Siang itu, Kawah Putih memamerkan pesonanya yang memukau. Danau berwarna hijau toska terhampar tenang di bawah sinar matahari yang cerah, menciptakan pemandangan yang kontras dengan tebing-tebing batu kapur di sekitarnya. Kabut tipis sesekali bergulung di atas permukaan air, seolah menari bersama angin yang berembus sepoi-sepoi. Udara pegunungan yang sejuk menyelimuti kalian, menambah kesan damai di tengah alam yang liar dan indah. Di tepian danau, kalian berjalan santai, menikmati pemandangan dan sesekali berhenti untuk mengambil foto
Namun, di sela-sela itu, ponsel Ben berdering. Dia melirik layar sebentar, lalu menjauh sedikit untuk menjawab telepon itu. Kamu bisa mendengar suaranya yang ramah di telepon, berbicara singkat dengan nada antusias. Setelah beberapa saat, dia menutup telepon dan kembali padamu, senyumannya tampak sedikit canggung.
“Temen-temen kuliahku ngajak ketemuan,” ujarnya sambil menggaruk belakang kepalanya. “Ada reuni kecil-kecilan di kafe dekat alun-alun. Tapi aku bisa tolak, kok, kalau kamu—”
“Enggak, enggak,” potongmu cepat. “Kamu pergi aja. Aku nggak apa-apa di sini. Kan, ada temen-temenku juga. ”
Ben menatapmu penuh keraguan. “Kamu yakin? Aku nggak mau ninggalin kamu.”
Kamu tersenyum, mencoba menenangkan keraguannya. “Aku beneran nggak apa-apa, Ben. Udah lama kan kamu nggak ketemu mereka. Kesempatan kayak gini nggak selalu datang, lho.”

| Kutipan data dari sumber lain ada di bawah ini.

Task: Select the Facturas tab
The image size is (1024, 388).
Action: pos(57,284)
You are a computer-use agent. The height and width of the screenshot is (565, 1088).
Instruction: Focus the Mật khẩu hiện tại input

Ben terlihat masih ragu, tapi akhirnya dia mengangguk perlahan. “Hmmm. Kalau gitu aku pamit, ya. Kamu beneran gak apa-apa, kan, aku tinggal?”
“Iya, Ben. Aku beneran gak apa-apa, kok. Kamu jangan khawatir, ya.”
Dengan sedikit bimbang, Ben melangkah pergi setelah mengecup keningmu, sesekali menoleh ke arahmu seakan ingin memastikan bahwa kamu akan baik-baik saja. Kamu melambai kecil, memberi isyarat bahwa dia boleh pergi dengan tenang.
Setelah kepergian Ben, suasana terasa berbeda. Haka dan Dunia masih mengobrol dengan santai di dekatmu, sementara Deby sedang asyik berfoto di spot-spot menarik. Kamu mencoba menikmati pemandangan, tapi dinginnya angin pegunungan membuatmu mulai menggigil. Kamu melipat kedua lengan di dada, berusaha menghangatkan diri.
“Dingin, ya?” Suara Dunia tiba-tiba terdengar di sampingmu. Dia melongokkan kepala ke arahmu, raut wajahnya khawatir. Tanpa banyak bicara, dia melepas jaket tebal yang dipakainya dan menyerahkannya padamu.
“Nih, pake.”
Kamu menggeleng cepat. “Nggak usah, Dun. Elo sendiri pasti juga kedinginan. Gue lupa tadi gak pake baju yang tebel.”
Tapi Dunia menggeleng tegas, memasang wajah keras kepala yang sudah sangat kamu kenal. “Udah, nggak apa-apa. Gue nggak bakal kedinginan, kok. Pakai aja.”
Sebelum kamu sempat menolak lagi, dia dengan setengah memaksa menyampirkan jaketnya di bahumu. Kehangatan jaket itu langsung merambat ke seluruh tubuhmu, tapi rasa hangat yang paling terasa justru berasal dari perhatian Dunia yang tiba-tiba saja membuat dadamu sesak.
“Makasih, Dun,” ucapmu pelan, hampir berbisik.
Dunia hanya tersenyum tipis. “Gue nggak mau liat lo sakit. Apalagi besok hari penting lo, kan.”
Saat itu juga, Deby kembali dari sudut yang lebih jauh. Dia langsung menghampiri kalian dengan tatapan heran melihat jaket Dunia yang kini ada di tubuhmu. Bibirnya mengerucut, nada suaranya terdengar manja dan sedikit merajuk.
“Duh, dingin banget, ya.Dunia, kamu nggak kasih jaket buat aku?”
Kamu bisa merasakan kecanggungan yang tiba-tiba muncul. Dunia menoleh ke Deby, lalu ke arahmu.